If your opponents are wide-passive and bad, you can liberally complete a lot more often because you will rarely be faced with difficult post-flop decisions. Likewise, if you happen to hit your hand, this type of opponent is more likely to call you.
A very large pot won in poker
You want hands that have “big pot potential”. However, if your opponents are decent tight-aggressive players, you should aim to complete with a much tighter range, as you are more likely to be in a complex situation after the flop, and when you hit your hand. tight players are less likely to pay you.
The hands that are worth completing in the small blind are hands that are not sufficient.
strong enough to warrant a raise for value out of position, but still have some value to see the flop.
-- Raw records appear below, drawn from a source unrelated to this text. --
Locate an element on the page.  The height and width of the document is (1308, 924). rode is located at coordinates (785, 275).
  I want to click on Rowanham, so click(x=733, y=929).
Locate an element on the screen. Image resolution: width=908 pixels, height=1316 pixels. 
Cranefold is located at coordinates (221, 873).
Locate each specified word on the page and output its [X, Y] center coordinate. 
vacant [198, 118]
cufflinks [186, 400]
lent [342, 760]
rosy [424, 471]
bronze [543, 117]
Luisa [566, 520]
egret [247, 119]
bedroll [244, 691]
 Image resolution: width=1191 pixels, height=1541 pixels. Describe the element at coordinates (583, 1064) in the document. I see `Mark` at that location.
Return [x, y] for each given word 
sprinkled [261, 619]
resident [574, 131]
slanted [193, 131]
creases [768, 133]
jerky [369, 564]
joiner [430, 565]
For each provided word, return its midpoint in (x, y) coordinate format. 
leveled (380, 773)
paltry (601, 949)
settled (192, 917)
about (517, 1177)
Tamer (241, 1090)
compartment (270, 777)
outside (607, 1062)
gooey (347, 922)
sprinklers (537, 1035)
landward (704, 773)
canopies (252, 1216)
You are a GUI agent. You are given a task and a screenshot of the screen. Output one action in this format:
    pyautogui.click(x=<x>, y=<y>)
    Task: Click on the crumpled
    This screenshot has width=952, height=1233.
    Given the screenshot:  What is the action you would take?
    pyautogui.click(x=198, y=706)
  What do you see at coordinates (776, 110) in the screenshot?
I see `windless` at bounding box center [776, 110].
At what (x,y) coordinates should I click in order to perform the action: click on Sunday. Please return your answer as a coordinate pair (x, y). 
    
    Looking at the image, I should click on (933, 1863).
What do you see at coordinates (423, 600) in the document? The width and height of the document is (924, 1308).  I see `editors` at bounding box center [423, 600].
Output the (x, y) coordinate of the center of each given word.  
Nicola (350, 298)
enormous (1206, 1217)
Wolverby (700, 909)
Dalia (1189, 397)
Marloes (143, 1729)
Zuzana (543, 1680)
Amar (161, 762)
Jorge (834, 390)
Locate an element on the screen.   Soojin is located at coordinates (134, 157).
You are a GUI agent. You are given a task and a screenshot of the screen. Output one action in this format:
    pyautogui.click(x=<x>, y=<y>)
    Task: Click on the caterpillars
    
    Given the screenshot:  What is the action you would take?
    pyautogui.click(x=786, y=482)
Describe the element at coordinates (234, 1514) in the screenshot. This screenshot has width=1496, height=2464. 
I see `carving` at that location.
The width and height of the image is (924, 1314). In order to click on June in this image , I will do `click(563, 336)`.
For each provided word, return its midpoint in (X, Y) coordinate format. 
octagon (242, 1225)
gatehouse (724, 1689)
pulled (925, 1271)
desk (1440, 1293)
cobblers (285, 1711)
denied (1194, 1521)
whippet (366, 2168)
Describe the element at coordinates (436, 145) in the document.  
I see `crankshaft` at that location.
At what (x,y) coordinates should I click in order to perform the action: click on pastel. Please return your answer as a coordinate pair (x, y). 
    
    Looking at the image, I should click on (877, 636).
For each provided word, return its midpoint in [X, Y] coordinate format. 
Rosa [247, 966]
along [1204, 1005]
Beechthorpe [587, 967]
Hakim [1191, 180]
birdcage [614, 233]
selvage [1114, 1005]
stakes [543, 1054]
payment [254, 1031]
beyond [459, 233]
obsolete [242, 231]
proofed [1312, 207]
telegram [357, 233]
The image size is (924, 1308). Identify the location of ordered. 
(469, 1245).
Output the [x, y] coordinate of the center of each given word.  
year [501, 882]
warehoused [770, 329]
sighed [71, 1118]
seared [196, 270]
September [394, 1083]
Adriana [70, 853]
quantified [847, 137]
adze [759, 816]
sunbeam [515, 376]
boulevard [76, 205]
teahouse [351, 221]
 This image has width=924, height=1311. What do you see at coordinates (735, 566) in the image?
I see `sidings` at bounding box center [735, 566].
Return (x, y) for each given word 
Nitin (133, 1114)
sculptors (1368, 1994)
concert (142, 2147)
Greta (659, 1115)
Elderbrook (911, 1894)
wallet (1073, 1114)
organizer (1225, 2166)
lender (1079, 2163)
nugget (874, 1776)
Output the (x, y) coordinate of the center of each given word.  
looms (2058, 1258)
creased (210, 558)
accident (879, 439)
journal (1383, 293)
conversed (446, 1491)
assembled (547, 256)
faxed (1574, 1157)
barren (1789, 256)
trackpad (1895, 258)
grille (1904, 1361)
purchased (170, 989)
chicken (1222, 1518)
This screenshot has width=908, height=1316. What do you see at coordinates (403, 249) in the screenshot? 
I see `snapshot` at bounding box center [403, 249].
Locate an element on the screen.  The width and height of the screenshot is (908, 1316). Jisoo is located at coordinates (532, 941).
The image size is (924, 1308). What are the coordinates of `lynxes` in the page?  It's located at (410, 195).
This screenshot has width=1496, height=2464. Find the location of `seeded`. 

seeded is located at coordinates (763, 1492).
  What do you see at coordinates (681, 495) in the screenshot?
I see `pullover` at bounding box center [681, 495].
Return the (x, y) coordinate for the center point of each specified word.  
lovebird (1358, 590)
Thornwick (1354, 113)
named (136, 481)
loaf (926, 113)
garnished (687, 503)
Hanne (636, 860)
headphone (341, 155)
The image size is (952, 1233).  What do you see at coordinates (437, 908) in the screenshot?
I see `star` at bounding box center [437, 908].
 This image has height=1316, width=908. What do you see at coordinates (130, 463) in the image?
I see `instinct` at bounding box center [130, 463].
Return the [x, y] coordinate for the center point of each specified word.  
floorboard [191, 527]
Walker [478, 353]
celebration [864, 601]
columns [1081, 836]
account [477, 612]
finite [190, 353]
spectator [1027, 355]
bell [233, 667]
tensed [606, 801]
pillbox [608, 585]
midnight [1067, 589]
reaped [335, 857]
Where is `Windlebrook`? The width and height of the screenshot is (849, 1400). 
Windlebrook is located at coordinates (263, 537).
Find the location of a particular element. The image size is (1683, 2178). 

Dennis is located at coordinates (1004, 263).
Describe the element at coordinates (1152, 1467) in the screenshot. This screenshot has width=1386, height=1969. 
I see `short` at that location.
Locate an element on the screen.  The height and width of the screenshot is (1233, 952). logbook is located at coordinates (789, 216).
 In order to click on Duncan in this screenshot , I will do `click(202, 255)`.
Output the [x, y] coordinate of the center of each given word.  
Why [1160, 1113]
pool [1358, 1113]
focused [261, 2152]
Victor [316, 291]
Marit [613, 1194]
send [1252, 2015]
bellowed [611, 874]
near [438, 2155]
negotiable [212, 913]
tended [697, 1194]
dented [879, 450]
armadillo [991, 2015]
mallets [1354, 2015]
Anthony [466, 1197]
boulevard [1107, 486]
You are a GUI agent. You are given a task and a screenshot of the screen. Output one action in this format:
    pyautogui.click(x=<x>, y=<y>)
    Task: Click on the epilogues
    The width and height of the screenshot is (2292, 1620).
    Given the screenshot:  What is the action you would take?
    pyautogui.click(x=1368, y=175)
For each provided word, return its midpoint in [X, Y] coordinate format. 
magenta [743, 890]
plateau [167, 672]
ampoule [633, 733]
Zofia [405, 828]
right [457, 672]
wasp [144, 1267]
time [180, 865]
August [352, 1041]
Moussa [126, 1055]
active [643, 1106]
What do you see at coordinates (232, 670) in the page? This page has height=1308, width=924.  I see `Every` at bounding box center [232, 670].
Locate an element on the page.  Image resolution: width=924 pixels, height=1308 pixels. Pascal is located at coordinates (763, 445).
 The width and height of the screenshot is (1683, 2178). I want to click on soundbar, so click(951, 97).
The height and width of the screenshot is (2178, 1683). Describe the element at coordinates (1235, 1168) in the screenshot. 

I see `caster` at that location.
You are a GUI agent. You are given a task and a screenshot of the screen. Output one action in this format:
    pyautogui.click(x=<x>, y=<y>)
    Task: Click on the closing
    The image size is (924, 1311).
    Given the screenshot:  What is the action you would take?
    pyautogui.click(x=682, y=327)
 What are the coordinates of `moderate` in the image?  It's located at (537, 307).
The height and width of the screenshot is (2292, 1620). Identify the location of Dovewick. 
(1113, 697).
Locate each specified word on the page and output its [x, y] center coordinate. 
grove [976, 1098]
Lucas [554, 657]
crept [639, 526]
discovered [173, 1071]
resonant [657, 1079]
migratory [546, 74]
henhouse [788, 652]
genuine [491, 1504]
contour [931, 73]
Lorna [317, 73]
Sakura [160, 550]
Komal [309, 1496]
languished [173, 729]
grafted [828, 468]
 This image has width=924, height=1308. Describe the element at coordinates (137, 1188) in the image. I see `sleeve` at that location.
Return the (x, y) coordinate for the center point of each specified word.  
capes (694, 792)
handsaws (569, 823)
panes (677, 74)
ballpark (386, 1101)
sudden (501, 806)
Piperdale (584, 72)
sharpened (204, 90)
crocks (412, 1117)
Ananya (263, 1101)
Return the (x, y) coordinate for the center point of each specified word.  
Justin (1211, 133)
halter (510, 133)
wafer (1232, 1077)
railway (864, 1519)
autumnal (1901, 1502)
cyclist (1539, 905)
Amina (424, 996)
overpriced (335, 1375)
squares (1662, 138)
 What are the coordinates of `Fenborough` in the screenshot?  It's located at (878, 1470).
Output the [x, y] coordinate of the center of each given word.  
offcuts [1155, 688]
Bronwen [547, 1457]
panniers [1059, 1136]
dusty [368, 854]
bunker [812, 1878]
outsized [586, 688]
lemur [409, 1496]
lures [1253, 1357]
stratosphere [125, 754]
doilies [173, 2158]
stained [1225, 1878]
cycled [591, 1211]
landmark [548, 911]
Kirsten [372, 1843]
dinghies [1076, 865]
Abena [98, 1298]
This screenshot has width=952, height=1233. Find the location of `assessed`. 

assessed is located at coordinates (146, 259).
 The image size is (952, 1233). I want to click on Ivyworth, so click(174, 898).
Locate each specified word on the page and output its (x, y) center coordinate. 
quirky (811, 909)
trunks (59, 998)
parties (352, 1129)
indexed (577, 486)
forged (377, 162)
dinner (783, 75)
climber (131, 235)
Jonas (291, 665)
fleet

Something like: A-T, A-xs, K-Q, K-Js-K-9s, JT-89 matched or not, 45s +, and 57s +.
Of course, this fan is not set in stone; the more players there are in the pot, the larger it may be to supplement. Just don’t go crazy, keep your goal in mind. You want to make big pot hands, not potentially dominated hands.
The tip on the small blind
If you treat the small blind just like any other position with just better pot odds then you shouldn’t have a problem. It may seem that with such good odds you can’t go wrong, but the reverse is true.
Completing too often with weak dominated hands and believing that your pot odds can outweigh your positional disadvantage is a real loophole, one that far too many players have.
The small blind is a position that will always prove to be a losing money position in the long run; it is just a part of the game. But if you keep in mind what makes the top up to the blind profitable, you will lessen the effect it will have on your win rate and make you a better player in general.